As of 2002, Harrison's 1990 Romanian Angel initiative was still active. In May 1990, before the release of the fundraising single and album, ten trucks filled with food, medical supplies and clothing, together with 32 aid workers, were dispatched to Romania. According to Harrison, all the funds raised by the appeal went directly to the cause, as the administrative costs were paid for by her and the other RAA founders. In September 2000, she and George met with local representatives to monitor the progress of the RAA-funded programs for orphanage sanitation and professional staff.

Harrison has continued to develop George's philanthropic initiatives. She is a director of the Material World Foundation (MWF), which he established in 1973 to "sponsor diverse forms of artistic expression and to encourage the exploration of alternative life views and philosophies", and of the Harrison Family Foundation. The Harrison Family Scholarship was launched by the MWF in 2002. It awards scholarships at Brown University in the United States, with preference given to non-American students, especially those from India and Mexico.

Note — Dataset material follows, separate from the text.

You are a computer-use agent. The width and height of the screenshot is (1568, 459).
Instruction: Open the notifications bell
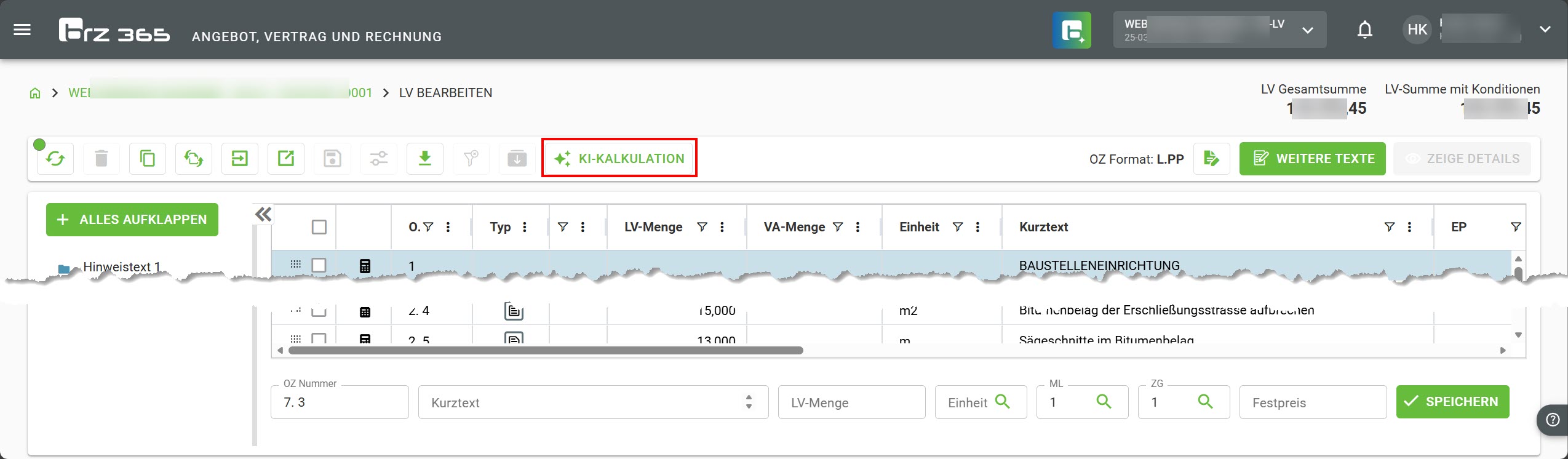click(x=1364, y=30)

In late 2005, coinciding with the reissue of the album and film from the 1971 Concert for Bangladesh, she established The George Harrison Fund for UNICEF with an initial focus on programs in Bangladesh. As of July 2015, the fund had also assisted children affected by civil conflict, natural disasters or poverty in Brazil, India, Angola, Romania, the Horn of Africa, Burma and Nepal. Harrison contributed to actress Salma Hayek's UNICEF fundraising campaign in response to the September 2017 Mexican earthquakes. Through the auspices of The George Harrison Fund for UNICEF, she then pledged to double the next $200,000 donation made to the campaign.

One of the fund's initiatives has been to introduce floating schools, which allow children in remote areas of Bangladesh that are affected by seasonal flooding to continue attending school. In her work as a UNICEF sponsor, she visited Bangladesh in February 2011 to oversee the fund's ongoing efforts there, and in 2015 promoted the UNICEF Kid Power program.